%%
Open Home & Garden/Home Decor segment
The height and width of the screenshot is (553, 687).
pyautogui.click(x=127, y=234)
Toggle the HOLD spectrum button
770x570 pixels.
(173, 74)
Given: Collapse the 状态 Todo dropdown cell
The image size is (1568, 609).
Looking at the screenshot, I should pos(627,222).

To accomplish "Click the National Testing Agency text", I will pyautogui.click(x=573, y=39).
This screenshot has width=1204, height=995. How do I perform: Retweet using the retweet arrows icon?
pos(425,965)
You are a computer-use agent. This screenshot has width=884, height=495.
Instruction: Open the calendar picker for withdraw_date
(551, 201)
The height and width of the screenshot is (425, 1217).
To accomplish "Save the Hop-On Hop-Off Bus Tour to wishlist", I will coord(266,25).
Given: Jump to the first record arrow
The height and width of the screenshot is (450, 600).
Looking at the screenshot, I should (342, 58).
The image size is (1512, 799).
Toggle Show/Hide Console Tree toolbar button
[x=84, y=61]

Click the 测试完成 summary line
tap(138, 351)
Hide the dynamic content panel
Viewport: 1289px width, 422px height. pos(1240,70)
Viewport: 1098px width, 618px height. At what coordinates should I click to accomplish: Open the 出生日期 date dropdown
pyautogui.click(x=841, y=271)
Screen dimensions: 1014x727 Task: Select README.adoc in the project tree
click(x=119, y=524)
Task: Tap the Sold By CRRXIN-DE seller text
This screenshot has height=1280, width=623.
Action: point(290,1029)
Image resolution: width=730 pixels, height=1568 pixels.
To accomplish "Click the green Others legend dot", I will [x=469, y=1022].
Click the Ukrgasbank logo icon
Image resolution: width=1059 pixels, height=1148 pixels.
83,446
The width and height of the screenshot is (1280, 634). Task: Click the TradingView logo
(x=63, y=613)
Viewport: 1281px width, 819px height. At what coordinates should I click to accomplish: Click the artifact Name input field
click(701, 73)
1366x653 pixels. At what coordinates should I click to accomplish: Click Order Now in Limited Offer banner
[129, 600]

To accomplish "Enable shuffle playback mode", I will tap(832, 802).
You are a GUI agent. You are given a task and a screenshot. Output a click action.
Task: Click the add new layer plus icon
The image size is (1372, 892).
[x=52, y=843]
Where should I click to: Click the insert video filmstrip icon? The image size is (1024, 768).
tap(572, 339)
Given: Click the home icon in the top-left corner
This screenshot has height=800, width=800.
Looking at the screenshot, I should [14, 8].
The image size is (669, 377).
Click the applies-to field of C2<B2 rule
%%
In the records above, how many lines contain the word "agent"? Give the number alone.

2